Brief: Start at the line with "Toggle the SpectralFocus bars icon" and print every line through the end of the material below. Keep it exact and free of pictures.
Supplied information START
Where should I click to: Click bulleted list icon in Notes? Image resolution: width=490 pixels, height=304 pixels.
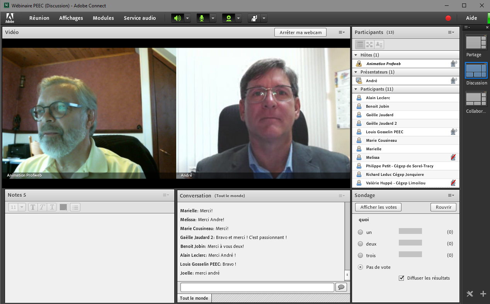click(75, 207)
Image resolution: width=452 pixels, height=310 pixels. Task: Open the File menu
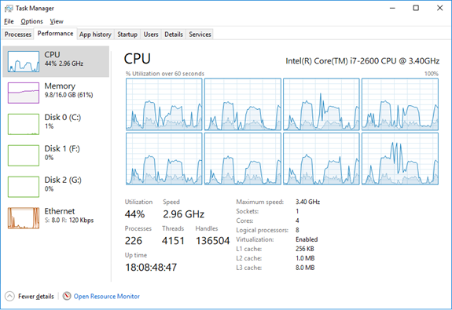(x=9, y=22)
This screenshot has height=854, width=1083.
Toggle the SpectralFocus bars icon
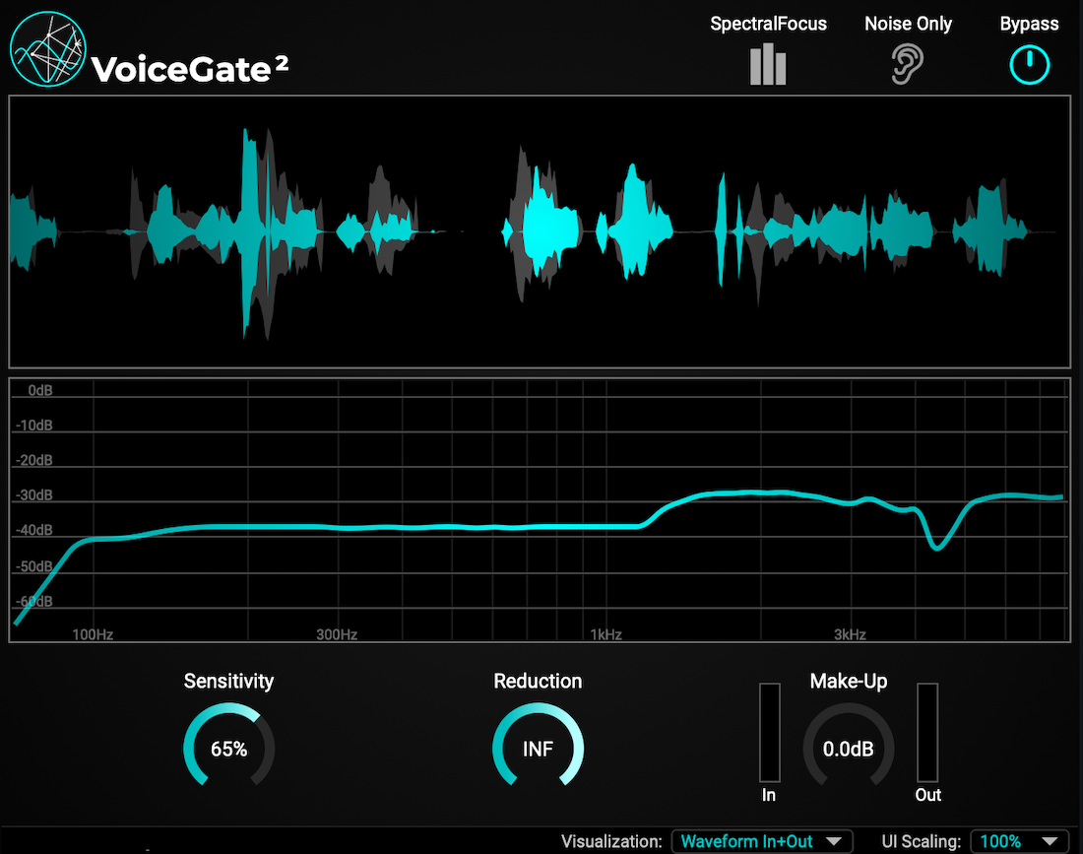coord(768,64)
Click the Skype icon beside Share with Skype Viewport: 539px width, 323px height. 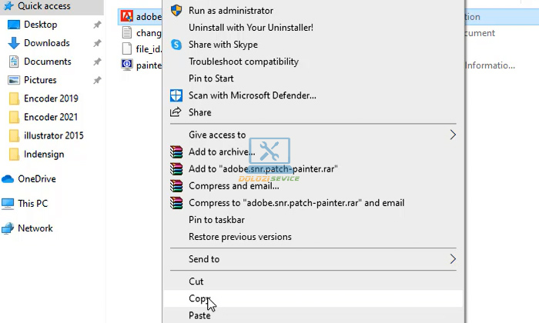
Supplied information END
Reply to the task:
Toggle the SpectralFocus bars icon
coord(768,64)
Click the Skype icon beside Share with Skype Viewport: 539px width, 323px height. 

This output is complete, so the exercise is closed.